SoSchel

Privacy Policy for SoSchel

Last Updated: October 28, 2024

Thank you for visiting SoSchel ("we," "us," or "our"). This Privacy Policy outlines how we collect, use, and protect your personal and non-personal information when you use our website located at https://www.soschel.app (the "Website").

By accessing or using the Website, you agree to the terms of this Privacy Policy. If you do not agree with the practices described in this policy, please do not use the Website.

1. Information We Collect

1.1 Personal Data

We collect the following personal information from you:

Name: We collect your name to personalize your experience and communicate with you effectively.

Email: We collect your email address to send you important information regarding your orders, updates, and communication.

Payment Information: We collect payment details to process your orders securely. However, we do not store your payment information on our servers. Payments are processed by trusted third-party payment processors.

1.2 Non-Personal Data

We may use web cookies and similar technologies to collect non-personal information such as your IP address, browser type, device information, and browsing patterns. This information helps us to enhance your browsing experience, analyze trends, and improve our services.

2. Purpose of Data Collection

We collect and use your personal data for the sole purpose of order processing. This includes processing your orders, sending order confirmations, providing customer support, and keeping you updated about the status of your orders.

3. Data Sharing

We do not share your personal data with any third parties except as required for order processing (e.g., sharing your information with payment processors). We do not sell, trade, or rent your personal information to others.

4. Children's Privacy

SoSchel is not intended for children under the age of 13. We do not knowingly collect personal information from children. If you are a parent or guardian and believe that your child has provided us with personal information, please contact us at the email address provided below.

5. Updates to the Privacy Policy

We may update this Privacy Policy from time to time to reflect changes in our practices or for other operational, legal, or regulatory reasons. Any updates will be posted on this page, and we may notify you via email about significant changes.

6. Contact Information

If you have any questions, concerns, or requests related to this Privacy Policy, you can contact us at: [email protected]

For all other inquiries, please visit our Contact Us page on the Website. By using SoSchel, you consent to the terms of this Privacy Policy.
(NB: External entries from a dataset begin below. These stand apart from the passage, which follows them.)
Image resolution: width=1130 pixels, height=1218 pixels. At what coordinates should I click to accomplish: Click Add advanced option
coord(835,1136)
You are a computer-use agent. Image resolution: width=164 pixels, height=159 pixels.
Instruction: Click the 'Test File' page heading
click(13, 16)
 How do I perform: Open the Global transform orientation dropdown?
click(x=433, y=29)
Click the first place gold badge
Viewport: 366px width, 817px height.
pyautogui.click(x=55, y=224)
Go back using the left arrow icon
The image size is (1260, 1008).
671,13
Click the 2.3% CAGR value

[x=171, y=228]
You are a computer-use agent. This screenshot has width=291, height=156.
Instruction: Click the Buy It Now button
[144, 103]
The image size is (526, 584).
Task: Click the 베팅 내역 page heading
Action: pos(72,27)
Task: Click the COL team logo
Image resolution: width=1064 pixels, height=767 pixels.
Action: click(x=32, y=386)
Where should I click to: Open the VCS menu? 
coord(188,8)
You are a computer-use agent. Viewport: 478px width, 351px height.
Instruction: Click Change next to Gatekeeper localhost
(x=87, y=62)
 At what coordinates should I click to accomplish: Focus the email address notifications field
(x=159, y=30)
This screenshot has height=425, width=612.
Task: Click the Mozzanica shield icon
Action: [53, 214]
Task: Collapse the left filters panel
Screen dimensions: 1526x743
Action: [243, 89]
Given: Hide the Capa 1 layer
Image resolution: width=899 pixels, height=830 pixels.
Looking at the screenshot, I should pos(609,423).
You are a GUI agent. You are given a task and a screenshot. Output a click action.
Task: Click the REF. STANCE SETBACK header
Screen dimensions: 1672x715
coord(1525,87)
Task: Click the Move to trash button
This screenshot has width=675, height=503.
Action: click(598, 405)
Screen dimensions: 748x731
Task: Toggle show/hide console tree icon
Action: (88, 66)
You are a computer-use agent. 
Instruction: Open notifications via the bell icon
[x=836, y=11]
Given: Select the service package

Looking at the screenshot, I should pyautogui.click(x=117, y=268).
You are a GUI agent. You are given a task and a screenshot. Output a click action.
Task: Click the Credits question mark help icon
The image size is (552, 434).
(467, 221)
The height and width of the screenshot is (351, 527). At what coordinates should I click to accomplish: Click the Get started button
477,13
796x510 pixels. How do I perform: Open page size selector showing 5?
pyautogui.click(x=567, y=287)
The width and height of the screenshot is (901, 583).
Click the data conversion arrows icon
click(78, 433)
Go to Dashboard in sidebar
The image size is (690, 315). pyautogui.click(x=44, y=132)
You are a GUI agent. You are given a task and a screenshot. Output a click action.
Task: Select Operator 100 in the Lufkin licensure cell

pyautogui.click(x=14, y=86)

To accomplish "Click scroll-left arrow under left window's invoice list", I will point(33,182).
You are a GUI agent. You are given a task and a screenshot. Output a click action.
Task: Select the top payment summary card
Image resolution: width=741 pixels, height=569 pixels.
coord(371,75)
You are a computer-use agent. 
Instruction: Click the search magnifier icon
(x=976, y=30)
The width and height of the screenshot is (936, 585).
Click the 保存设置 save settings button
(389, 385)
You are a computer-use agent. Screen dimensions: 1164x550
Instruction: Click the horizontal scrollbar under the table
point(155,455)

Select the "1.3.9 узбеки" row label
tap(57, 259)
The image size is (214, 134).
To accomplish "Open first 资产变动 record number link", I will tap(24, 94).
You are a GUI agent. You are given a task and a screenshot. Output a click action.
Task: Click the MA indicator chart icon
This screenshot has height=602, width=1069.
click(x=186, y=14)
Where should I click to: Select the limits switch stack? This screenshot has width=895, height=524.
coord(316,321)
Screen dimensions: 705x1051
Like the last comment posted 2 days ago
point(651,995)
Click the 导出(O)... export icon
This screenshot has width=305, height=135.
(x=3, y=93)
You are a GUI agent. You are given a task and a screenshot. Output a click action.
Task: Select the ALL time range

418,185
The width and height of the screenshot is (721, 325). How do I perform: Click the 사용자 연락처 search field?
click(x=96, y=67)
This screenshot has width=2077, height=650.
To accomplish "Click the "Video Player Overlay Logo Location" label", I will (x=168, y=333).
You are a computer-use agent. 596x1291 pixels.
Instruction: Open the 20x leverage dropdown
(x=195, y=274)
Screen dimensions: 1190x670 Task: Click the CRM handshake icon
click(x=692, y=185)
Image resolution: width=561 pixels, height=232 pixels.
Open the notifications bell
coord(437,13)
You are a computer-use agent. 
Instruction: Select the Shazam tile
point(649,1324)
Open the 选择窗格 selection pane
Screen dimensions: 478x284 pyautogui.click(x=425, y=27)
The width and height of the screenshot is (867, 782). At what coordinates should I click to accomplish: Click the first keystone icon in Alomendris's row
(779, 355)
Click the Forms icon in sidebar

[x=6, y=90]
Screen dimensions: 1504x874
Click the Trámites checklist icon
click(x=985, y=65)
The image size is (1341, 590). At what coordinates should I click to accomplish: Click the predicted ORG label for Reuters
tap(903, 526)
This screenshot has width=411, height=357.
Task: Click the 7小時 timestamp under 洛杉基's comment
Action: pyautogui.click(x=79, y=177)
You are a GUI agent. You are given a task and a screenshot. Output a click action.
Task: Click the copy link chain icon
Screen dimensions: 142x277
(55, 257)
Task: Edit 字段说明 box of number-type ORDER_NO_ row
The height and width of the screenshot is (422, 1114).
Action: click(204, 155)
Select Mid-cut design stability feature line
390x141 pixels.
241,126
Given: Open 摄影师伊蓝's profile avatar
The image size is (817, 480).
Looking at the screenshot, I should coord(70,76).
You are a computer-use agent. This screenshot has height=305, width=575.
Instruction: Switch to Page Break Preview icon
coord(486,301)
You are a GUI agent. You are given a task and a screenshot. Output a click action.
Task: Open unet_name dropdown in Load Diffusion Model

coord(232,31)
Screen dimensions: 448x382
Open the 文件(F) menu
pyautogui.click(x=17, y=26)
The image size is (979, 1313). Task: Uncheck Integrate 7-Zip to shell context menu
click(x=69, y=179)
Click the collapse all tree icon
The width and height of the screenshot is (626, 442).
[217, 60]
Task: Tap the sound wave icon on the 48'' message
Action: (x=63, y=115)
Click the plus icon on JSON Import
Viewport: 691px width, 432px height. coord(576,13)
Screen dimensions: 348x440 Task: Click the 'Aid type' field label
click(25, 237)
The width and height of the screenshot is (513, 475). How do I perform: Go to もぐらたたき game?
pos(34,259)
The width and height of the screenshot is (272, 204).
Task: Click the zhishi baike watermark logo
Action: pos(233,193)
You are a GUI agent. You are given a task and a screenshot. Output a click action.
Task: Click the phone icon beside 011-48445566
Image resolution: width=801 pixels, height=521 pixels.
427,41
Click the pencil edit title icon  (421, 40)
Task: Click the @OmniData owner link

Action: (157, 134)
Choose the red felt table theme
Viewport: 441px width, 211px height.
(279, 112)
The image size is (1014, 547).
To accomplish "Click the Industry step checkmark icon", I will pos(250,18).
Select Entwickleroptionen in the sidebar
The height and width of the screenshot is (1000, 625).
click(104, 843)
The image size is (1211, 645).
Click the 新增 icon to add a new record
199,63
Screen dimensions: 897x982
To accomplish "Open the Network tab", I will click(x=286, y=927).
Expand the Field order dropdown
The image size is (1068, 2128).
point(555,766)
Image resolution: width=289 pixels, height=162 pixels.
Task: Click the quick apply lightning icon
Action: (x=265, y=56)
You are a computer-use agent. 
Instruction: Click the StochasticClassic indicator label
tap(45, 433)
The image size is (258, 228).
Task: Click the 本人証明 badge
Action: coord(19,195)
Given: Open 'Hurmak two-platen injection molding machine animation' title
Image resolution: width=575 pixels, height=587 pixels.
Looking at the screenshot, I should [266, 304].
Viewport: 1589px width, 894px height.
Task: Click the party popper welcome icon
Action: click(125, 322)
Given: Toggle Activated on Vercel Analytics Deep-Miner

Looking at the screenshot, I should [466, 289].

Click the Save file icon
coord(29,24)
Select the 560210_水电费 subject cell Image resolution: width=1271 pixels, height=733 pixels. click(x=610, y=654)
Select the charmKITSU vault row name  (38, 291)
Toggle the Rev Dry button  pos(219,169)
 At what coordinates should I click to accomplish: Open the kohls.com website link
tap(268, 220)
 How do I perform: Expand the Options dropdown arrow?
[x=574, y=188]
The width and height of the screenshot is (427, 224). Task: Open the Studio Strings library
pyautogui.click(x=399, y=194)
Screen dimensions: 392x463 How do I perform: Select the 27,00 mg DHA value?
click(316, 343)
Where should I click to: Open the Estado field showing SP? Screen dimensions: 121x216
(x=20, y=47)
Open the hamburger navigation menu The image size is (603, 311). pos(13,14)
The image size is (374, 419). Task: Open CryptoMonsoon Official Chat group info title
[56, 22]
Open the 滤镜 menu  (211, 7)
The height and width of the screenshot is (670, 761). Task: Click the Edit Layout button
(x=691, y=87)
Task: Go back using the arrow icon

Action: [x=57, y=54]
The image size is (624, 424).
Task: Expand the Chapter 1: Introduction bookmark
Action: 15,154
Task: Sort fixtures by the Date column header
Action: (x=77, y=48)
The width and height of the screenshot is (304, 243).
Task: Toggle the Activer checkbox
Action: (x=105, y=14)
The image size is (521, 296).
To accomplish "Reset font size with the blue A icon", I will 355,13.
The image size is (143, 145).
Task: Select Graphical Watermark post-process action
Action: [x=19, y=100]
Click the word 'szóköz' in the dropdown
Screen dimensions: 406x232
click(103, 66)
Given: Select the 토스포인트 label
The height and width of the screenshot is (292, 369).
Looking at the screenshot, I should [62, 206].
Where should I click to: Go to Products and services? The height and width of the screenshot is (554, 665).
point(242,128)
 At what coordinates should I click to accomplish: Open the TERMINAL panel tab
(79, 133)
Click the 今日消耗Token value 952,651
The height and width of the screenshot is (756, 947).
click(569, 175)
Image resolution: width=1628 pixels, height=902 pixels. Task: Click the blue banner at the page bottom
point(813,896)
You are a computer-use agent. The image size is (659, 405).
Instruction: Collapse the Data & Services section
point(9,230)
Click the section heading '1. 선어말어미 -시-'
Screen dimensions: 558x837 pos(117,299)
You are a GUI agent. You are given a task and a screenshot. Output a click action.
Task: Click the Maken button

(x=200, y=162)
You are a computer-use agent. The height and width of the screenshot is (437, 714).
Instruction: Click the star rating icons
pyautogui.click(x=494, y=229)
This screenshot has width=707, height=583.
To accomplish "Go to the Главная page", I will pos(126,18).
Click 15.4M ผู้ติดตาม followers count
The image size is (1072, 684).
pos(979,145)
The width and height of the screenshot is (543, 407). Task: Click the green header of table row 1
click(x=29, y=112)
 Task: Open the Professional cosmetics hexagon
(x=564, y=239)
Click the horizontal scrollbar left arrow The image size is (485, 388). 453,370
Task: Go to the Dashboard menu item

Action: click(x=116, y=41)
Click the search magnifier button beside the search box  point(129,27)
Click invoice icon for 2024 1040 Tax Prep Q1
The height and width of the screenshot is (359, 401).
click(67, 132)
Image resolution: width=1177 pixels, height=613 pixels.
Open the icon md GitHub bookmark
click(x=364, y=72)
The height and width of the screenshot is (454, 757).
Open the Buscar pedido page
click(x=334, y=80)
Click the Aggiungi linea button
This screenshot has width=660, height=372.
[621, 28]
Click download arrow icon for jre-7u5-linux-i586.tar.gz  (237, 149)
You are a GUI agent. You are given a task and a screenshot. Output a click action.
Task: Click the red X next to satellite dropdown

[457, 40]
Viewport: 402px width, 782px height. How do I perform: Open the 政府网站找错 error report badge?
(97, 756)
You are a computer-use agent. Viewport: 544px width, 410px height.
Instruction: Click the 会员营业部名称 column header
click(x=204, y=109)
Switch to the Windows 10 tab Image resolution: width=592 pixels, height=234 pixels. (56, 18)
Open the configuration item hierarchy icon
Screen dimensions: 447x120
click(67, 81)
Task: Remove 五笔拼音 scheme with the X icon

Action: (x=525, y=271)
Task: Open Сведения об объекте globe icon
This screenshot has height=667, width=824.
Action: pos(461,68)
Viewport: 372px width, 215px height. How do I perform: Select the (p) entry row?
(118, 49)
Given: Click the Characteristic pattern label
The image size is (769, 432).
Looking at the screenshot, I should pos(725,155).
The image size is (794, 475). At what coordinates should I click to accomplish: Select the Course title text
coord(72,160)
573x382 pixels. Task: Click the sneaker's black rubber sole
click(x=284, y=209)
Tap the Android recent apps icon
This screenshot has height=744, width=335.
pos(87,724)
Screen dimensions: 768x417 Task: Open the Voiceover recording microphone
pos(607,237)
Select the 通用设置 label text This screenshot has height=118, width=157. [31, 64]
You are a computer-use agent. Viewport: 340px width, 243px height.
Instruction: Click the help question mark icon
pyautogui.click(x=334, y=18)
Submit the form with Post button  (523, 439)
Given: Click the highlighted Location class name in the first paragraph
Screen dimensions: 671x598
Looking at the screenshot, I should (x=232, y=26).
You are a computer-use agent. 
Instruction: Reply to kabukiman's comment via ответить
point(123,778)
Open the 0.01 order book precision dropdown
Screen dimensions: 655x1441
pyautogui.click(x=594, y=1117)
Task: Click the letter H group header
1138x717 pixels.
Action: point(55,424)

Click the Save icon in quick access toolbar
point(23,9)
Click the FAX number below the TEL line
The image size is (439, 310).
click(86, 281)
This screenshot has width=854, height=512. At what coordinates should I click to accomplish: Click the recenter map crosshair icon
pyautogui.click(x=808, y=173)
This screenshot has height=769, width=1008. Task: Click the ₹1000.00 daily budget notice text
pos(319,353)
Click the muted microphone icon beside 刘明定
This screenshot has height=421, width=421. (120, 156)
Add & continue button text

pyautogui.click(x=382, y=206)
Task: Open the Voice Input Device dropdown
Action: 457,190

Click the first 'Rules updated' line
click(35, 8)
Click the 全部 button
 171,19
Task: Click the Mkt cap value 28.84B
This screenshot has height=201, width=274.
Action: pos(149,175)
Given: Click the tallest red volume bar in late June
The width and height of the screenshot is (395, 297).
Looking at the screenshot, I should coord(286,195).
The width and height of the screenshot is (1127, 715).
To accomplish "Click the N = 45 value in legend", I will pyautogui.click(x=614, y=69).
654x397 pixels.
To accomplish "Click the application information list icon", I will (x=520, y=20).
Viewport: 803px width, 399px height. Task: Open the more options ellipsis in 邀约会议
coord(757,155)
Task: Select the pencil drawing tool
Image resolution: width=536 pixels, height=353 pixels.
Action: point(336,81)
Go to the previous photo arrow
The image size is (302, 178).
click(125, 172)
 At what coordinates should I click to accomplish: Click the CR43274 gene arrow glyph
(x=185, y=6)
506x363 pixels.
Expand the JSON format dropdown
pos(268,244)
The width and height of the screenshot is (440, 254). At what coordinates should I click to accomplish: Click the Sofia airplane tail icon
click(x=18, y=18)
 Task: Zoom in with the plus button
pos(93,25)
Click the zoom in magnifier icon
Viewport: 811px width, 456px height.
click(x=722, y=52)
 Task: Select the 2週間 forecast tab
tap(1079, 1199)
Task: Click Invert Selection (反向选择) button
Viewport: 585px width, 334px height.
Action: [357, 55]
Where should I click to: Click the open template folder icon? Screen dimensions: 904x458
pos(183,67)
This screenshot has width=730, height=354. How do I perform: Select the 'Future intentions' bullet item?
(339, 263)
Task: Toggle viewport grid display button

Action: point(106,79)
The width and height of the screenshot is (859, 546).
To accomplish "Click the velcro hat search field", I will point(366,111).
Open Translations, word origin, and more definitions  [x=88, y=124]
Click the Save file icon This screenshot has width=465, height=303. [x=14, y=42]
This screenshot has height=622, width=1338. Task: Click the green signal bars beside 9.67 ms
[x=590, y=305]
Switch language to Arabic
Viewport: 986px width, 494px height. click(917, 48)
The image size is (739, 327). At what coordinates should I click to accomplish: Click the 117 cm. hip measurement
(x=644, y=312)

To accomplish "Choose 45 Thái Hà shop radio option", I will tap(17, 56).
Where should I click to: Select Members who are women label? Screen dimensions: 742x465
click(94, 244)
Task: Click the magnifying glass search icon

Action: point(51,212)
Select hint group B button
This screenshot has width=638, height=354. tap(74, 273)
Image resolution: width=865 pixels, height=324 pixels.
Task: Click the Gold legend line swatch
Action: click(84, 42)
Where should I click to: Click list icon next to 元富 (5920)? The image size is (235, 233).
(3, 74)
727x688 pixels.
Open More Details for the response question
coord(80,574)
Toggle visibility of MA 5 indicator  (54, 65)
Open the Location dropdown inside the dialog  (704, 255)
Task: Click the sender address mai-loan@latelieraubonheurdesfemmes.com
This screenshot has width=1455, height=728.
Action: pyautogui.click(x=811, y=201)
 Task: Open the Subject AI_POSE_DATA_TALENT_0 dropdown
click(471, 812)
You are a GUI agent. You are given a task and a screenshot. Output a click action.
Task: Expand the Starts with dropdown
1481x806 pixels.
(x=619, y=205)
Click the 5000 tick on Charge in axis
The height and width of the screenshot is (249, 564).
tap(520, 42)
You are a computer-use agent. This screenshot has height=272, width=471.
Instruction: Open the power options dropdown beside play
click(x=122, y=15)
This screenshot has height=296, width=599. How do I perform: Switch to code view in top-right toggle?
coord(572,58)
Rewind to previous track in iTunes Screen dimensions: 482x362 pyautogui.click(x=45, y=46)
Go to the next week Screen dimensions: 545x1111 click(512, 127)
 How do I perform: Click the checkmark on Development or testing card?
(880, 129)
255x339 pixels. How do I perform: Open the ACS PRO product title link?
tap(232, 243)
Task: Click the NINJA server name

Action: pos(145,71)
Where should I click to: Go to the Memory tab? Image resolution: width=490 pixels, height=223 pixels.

7. Data Protection Mechanisms

7.1 Protection of Sensitive Data

We implement comprehensive security measures to protect sensitive personal data, including:

  • Encryption: All sensitive data is encrypted both in transit and at rest using industry-standard encryption protocols (TLS 1.3 and AES-256)
  • Access Controls: Strict access controls and authentication mechanisms are in place to ensure that only authorized personnel can access sensitive data
  • Regular Security Audits: We conduct regular security assessments and vulnerability testing to maintain the integrity of our security systems
  • Secure Data Storage: All sensitive data is stored in secure, SOC 2 compliant data centers
  • Employee Training: Our staff undergoes regular security awareness training to maintain data protection standards

7.2 Data Breach Protocol

In the event of a data breach, we will: personal data, including:

  • Notify affected users within 72 hours of discovering the breach
  • Provide detailed information about the nature of the breach and potential impacts
  • Cooperate with relevant authorities as required by applicable laws

8. Google User Data

8.1 Collection and Usage

When you sign in using Google, we collect only the necessary data required for authentication and basic profile information. This may include:

  • Your Google email address
  • Basic profile information (name, profile picture)
  • Any additional information you explicitly authorize

8.2 Data Retention and Deletion

For Google user data, we maintain the following retention policies:

  • Active Accounts: We retain Google user data for as long as your account remains active
  • Inactive Accounts: Google user data from inactive accounts is automatically deleted after 24 months of inactivity
  • Backup Data: Backup copies of Google user data are retained for no longer than 90 days

8.3 Data Access and Control

You have the right to:

  • Request a copy of your Google data that we store
  • Request deletion of your Google user data at any time
  • Revoke access to your Google account through our platform
  • Export your data in a machine-readable format

8.4 Google API Services User Data Policy

Our use and transfer to any other app of information received from Google APIs will adhere to the Google API Services User Data Policy, including the Limited Use requirements.